+++ Source excerpt

LXC Unprivileged Container Isolation

[silverstone]

I am trying to understand a bit better the Security Architecture of using LXC Unprivileged Containers.

I am familiar with Virtual Machines (KVM) and also Podman Containers (similar to Docker), but relatively recently I've been deploying quite a few LXC Unprivileged Containers, I can definitively see the Advantages in terms of:

• Much lower Disk Space Usage
• Much quicker System Updates
• Somewhat lower CPU Usage
• Somewhat lower RAM Usage
• No Issues related to IOMMU Groups & PCIe Passthrough (e.g. can share a GPU with multiple Containers or passthrough a PCIe Device even though it's within a "Shared" IOMMU Group with the SATA/NIC Controllers)

However I am now wondering about the Security Implications.

LXC Unprivileged Containers are generally regarded as safe, because, well, they are unprivileged .

One Point I am considering, while forgetting many others for sure, is about mounted LXC Shares and File Permissions.

In order for a compromised unprivileged LXC Container to gain root Access on the Proxmox VE Host, that seems quite unlikely to me right now.

However, for a compromised unprivileged LXC Container to gain root Access to another unprivileged LXC Container, that would seem somewhat easier, particularly because by default all LXC Containers run as the same User.

a. Mounted Files / Folders

On my System, it seems that all LXC Containers have this ownership:

• User: 100000
• Group: 100000 (lxc_shares)

Doesn't this pose a particular Risk ? Can we be sure that a User "escaping" what is essentially a chroot cannot "jump" into another Container ?

Not sure about the practicalities (particularly if they are read-only and/or different Mountpoints) but IIRC Programs like rsync by default do NOT follow symlinks and this was one of the Reasons why. Cannot something similar occur in this Scenario ?

b. Shared /dev/net Mountpoint
This is required for e.g. running Podman Rootless within a LXC Unprivileged Container.

Since all Containers share the /dev/net Mountpoint, cannot a compromised LXC unprivileged Container escape like this and affect the other Containers ?

How to solve

As I see it, the fix is relatively trivial. Just use a separate UID/GID Block for all LXC Containers and call it a Day. I do this already for Podman within LXC, but in that Case I only remap the podman User within the LXC Container to e.g. a forgejo User on the Host. For the next LXC Container I choose a different Host Username & UID/GID to remap to.

But I guess that the same concept should be extended for the whole UIDMap / GIDMap from Host -> LXC Container. Not sure what the practical Limits are, but couldn't we remap an entire 200000 Block per each Container.

Since subuid / subgid are most likely limited to the Range 0-4.294.967.295, even when assigning 200.000 subuid / subgid for each LXC, you would need to run more than 21.474 LXC Containers (more than twenty thousand !) on a single Host before running out.

Why is this not the default though ? Wouldn't this achieve better Security by further isolating the Containers (between themselves) ?

++++++
+++ Information supplied

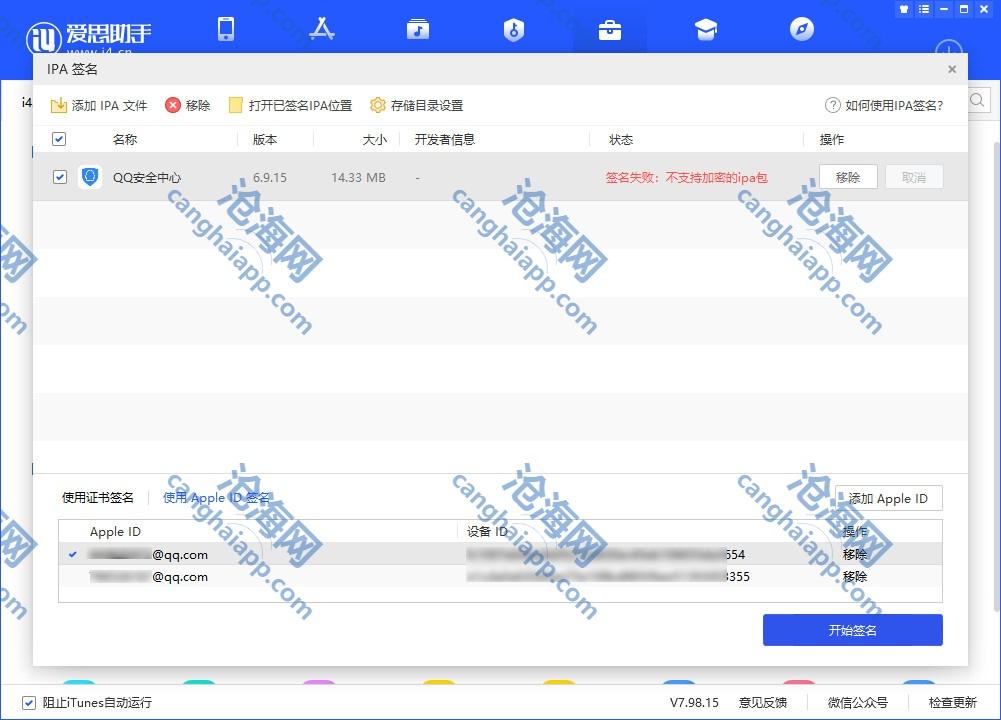This screenshot has height=720, width=1001.
Task: Select 使用 Apple ID 签名 tab
Action: [216, 497]
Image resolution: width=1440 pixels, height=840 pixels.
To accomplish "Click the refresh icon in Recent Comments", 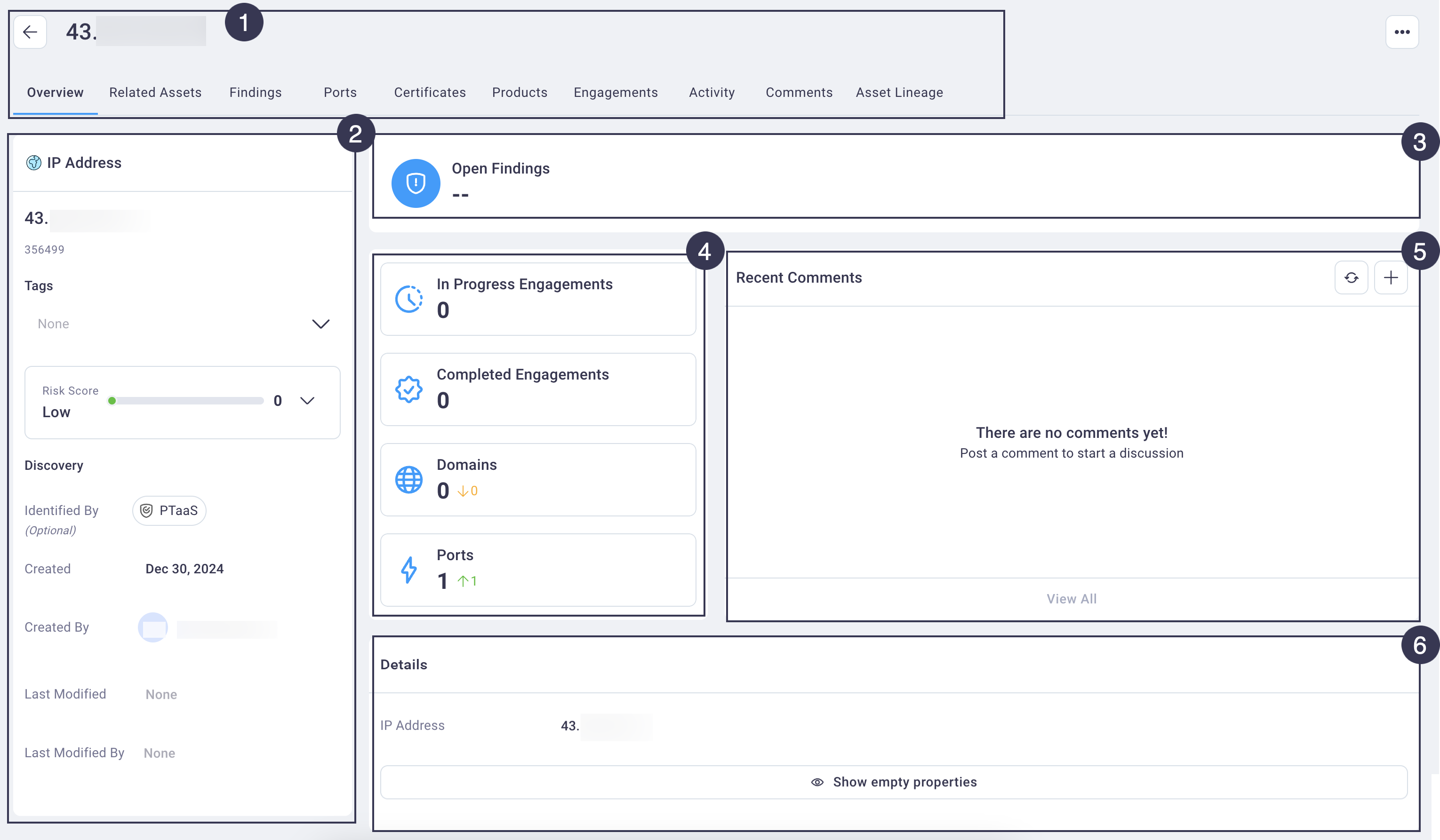I will [x=1351, y=278].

++++++

- Stated goal 1 -
Please set down, word for word, the part of the LXC isolation thread above that begins at "But I guess" and ends after "(between themselves) ?".
- Stated goal 2 -
In the LXC isolation thread above, what advantages of LXC unprivileged containers does the bulleted list name?

- Task answer 1 -
But I guess that the same concept should be extended for the whole UIDMap / GIDMap from Host -> LXC Container. Not sure what the practical Limits are, but couldn't we remap an entire 200000 Block per each Container.

Since subuid / subgid are most likely limited to the Range 0-4.294.967.295, even when assigning 200.000 subuid / subgid for each LXC, you would need to run more than 21.474 LXC Containers (more than twenty thousand !) on a single Host before running out.

Why is this not the default though ? Wouldn't this achieve better Security by further isolating the Containers (between themselves) ?

- Task answer 2 -
- Much lower disk space usage
- Much quicker system updates
- Somewhat lower CPU usage
- Somewhat lower RAM usage
- No issues related to IOMMU groups and PCIe passthrough (for example, a GPU can be shared with multiple containers, or a PCIe device can be passed through even though it is in a "shared" IOMMU group with the SATA/NIC controllers)